===== PROVIDED MATERIAL =====

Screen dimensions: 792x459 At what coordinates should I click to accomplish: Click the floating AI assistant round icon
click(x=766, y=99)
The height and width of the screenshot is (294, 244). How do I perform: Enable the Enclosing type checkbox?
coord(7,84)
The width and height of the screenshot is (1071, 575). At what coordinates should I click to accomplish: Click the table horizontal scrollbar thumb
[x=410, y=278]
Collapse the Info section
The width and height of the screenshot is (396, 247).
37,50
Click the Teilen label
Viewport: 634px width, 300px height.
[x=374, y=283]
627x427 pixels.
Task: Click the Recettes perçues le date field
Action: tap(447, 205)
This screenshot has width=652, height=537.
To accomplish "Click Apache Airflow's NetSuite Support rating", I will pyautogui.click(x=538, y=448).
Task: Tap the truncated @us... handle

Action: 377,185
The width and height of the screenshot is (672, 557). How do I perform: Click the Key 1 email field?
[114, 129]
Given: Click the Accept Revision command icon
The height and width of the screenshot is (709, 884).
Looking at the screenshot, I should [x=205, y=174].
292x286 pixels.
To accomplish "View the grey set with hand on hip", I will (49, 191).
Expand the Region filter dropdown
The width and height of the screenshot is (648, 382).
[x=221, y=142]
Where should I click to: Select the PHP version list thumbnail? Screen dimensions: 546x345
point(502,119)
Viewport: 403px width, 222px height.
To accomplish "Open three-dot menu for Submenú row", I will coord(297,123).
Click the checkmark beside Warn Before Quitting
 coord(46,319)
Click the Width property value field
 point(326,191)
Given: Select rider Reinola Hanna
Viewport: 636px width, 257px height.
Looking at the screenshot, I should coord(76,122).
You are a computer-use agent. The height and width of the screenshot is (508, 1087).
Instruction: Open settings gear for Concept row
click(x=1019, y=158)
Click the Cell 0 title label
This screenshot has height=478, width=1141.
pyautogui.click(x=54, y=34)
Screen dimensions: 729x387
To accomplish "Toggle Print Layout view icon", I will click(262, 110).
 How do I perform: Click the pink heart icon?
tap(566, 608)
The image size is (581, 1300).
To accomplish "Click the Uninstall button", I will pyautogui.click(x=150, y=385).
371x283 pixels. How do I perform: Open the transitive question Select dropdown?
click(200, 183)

=====

### WHAT YOU WILL DO
The task requires an exact transcription of all the data.

### REPLY TO THE EXERCISE
Screen dimensions: 792x459 At what coordinates should I click to accomplish: Click the floating AI assistant round icon
click(x=766, y=99)
The height and width of the screenshot is (294, 244). How do I perform: Enable the Enclosing type checkbox?
coord(7,84)
The width and height of the screenshot is (1071, 575). At what coordinates should I click to accomplish: Click the table horizontal scrollbar thumb
[x=410, y=278]
Collapse the Info section
The width and height of the screenshot is (396, 247).
37,50
Click the Teilen label
Viewport: 634px width, 300px height.
[x=374, y=283]
627x427 pixels.
Task: Click the Recettes perçues le date field
Action: tap(447, 205)
This screenshot has width=652, height=537.
To accomplish "Click Apache Airflow's NetSuite Support rating", I will pyautogui.click(x=538, y=448).
Task: Tap the truncated @us... handle

Action: 377,185
The width and height of the screenshot is (672, 557). How do I perform: Click the Key 1 email field?
[114, 129]
Given: Click the Accept Revision command icon
The height and width of the screenshot is (709, 884).
Looking at the screenshot, I should [x=205, y=174].
292x286 pixels.
To accomplish "View the grey set with hand on hip", I will (49, 191).
Expand the Region filter dropdown
The width and height of the screenshot is (648, 382).
[x=221, y=142]
Where should I click to: Select the PHP version list thumbnail? Screen dimensions: 546x345
point(502,119)
Viewport: 403px width, 222px height.
To accomplish "Open three-dot menu for Submenú row", I will coord(297,123).
Click the checkmark beside Warn Before Quitting
 coord(46,319)
Click the Width property value field
 point(326,191)
Given: Select rider Reinola Hanna
Viewport: 636px width, 257px height.
Looking at the screenshot, I should coord(76,122).
You are a computer-use agent. The height and width of the screenshot is (508, 1087).
Instruction: Open settings gear for Concept row
click(x=1019, y=158)
Click the Cell 0 title label
This screenshot has height=478, width=1141.
pyautogui.click(x=54, y=34)
Screen dimensions: 729x387
To accomplish "Toggle Print Layout view icon", I will click(262, 110).
 How do I perform: Click the pink heart icon?
tap(566, 608)
The image size is (581, 1300).
To accomplish "Click the Uninstall button", I will pyautogui.click(x=150, y=385).
371x283 pixels. How do I perform: Open the transitive question Select dropdown?
click(200, 183)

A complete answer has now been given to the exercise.